物理的な幽体離脱と脳内現象としての幽体離脱
小鷹:ひとまず世間一般で流通している幽体離脱という概念には、物理的な幽体離脱と、脳内現象としての幽体離脱との2種類に分けることができるでしょう。21世紀の現在、科学的な研究の対象とされているのは、脳内現象としての幽体離脱です。
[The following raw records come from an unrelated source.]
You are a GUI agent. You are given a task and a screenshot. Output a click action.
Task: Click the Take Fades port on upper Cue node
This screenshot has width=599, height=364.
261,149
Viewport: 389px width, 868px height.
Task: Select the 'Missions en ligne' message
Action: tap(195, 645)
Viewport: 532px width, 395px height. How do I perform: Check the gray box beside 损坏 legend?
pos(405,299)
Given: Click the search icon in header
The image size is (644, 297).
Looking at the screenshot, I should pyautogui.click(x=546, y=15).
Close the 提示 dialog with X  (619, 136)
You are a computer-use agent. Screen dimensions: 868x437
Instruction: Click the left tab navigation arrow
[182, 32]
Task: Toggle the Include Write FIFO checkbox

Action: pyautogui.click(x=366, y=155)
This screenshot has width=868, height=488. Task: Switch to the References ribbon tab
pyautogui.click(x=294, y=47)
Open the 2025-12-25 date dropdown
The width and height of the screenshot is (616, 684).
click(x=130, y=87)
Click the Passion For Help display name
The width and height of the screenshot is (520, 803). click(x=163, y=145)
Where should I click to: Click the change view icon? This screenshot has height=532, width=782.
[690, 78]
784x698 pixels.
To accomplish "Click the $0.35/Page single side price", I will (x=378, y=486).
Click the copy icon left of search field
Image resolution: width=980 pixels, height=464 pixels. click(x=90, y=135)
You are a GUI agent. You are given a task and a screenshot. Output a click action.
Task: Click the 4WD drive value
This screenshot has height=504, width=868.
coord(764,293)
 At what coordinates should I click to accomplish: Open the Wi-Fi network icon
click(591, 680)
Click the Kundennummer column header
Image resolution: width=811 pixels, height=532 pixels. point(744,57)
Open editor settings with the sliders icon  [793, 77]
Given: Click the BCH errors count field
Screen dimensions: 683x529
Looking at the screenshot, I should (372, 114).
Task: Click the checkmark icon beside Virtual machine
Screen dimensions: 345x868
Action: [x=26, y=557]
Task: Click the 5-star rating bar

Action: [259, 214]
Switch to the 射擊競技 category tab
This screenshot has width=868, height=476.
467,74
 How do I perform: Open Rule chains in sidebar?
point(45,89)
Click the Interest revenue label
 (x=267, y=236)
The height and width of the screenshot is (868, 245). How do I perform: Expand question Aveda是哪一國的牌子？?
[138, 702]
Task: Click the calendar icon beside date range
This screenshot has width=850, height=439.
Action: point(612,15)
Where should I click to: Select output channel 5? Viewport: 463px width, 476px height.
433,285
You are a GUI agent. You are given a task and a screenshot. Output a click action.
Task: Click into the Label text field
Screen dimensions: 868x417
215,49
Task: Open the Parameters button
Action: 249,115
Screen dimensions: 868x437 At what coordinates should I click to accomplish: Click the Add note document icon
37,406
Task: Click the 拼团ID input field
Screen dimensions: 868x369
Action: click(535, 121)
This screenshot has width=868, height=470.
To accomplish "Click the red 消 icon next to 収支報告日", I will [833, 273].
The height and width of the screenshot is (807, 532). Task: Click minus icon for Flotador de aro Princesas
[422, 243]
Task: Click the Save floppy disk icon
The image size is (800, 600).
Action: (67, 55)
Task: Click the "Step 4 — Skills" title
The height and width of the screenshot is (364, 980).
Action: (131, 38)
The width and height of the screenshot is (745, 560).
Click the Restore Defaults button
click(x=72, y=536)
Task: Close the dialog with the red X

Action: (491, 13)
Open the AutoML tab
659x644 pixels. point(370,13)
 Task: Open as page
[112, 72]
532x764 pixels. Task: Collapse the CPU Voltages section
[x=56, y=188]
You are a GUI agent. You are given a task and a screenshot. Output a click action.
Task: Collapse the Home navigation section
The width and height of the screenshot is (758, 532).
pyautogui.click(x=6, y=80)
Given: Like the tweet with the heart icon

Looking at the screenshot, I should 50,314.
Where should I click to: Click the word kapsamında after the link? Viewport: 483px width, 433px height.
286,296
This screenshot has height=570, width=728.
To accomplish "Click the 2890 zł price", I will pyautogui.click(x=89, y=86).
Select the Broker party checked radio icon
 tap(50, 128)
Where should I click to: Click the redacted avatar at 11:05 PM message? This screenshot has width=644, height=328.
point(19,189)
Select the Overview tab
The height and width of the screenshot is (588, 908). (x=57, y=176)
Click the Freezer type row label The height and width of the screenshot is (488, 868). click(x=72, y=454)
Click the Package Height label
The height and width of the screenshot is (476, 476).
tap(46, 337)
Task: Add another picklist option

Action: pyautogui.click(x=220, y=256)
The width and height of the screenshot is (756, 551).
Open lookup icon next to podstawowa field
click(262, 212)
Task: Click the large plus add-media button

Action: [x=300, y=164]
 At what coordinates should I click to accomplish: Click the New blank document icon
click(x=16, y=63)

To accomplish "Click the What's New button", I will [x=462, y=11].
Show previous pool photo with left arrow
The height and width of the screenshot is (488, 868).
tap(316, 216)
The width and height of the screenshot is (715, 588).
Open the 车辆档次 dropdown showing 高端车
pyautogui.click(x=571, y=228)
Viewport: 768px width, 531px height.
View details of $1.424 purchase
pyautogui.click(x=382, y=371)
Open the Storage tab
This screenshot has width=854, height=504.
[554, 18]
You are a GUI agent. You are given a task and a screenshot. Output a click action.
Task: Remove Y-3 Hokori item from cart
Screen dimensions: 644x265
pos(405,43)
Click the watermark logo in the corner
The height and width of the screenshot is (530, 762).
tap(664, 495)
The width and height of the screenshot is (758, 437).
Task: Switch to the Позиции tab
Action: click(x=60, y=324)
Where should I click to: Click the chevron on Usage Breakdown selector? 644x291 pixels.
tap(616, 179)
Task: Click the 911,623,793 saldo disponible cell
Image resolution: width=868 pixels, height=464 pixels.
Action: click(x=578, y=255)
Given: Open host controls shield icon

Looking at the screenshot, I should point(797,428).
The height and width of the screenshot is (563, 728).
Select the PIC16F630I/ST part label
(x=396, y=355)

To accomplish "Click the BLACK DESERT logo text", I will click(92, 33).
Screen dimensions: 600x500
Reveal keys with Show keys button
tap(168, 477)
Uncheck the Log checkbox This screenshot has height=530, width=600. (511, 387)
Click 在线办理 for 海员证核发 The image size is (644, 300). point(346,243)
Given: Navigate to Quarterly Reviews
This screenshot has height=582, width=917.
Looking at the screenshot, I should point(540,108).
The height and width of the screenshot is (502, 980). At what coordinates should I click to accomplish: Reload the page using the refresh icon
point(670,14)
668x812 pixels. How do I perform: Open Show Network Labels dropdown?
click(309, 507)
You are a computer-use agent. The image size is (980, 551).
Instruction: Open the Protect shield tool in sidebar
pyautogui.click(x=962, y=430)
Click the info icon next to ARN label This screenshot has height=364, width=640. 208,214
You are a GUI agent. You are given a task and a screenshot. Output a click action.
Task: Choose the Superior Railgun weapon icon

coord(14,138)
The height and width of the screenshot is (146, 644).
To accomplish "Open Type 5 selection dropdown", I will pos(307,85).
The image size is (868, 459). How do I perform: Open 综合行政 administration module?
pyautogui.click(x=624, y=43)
では、この2種類の幽体離脱にどのような違いがあるのか。まず、物理的な幽体離脱について説明します。
「幽体離脱」と聞いて、みなさんはどんなイメージを思い浮かべますか。
身体から透明な自分がすうっと抜け出して、隣の部屋の出来事を見聞きする。透明な自分が身体に戻ってきたとき、透明な自分が見聞きしたことを記憶している。こんなことをイメージする人は多いのではないでしょうか。
上記が、いわゆる物理的な幽体離脱です。物理的な幽体離脱の有無については、20世紀後半には検証されつくされたと言っていいでしょう。現在では、物理的な幽体離脱の存在の可能性はほぼ否定されています。
では、脳内現象としての幽体離脱はどうでしょうか。
まず、脳内現象としての幽体離脱は、一種のシミュレーションであるということを理解しておいてください。
自分の視点が自分から離れて、自分を含むその時々の環境が視覚的にどのようになっているのかということを脳内で構成する。その結果、あたかも自分を第三者視点で見ているかのような感覚を得ることができる。これが、脳内現象としての幽体離脱です。
──書籍の中で「ほとんどの人が幽体離脱のための予備的な能力を有している」「私たちのほぼ全てが、幽体離脱の予備軍である」と書かれていました。これは、一体どのようなことなのでしょうか。
小鷹:まず「幽体離脱のための予備的な能力を持っていること」と「実際に幽体離脱ができること」との間には、非常に大きなギャップが存在します。このことはしっかりと留意する必要があります。
そのうえで、本の中で挙げている幽体離脱の予備的な能力は、私たちの日常生活でもよく使われている能力です。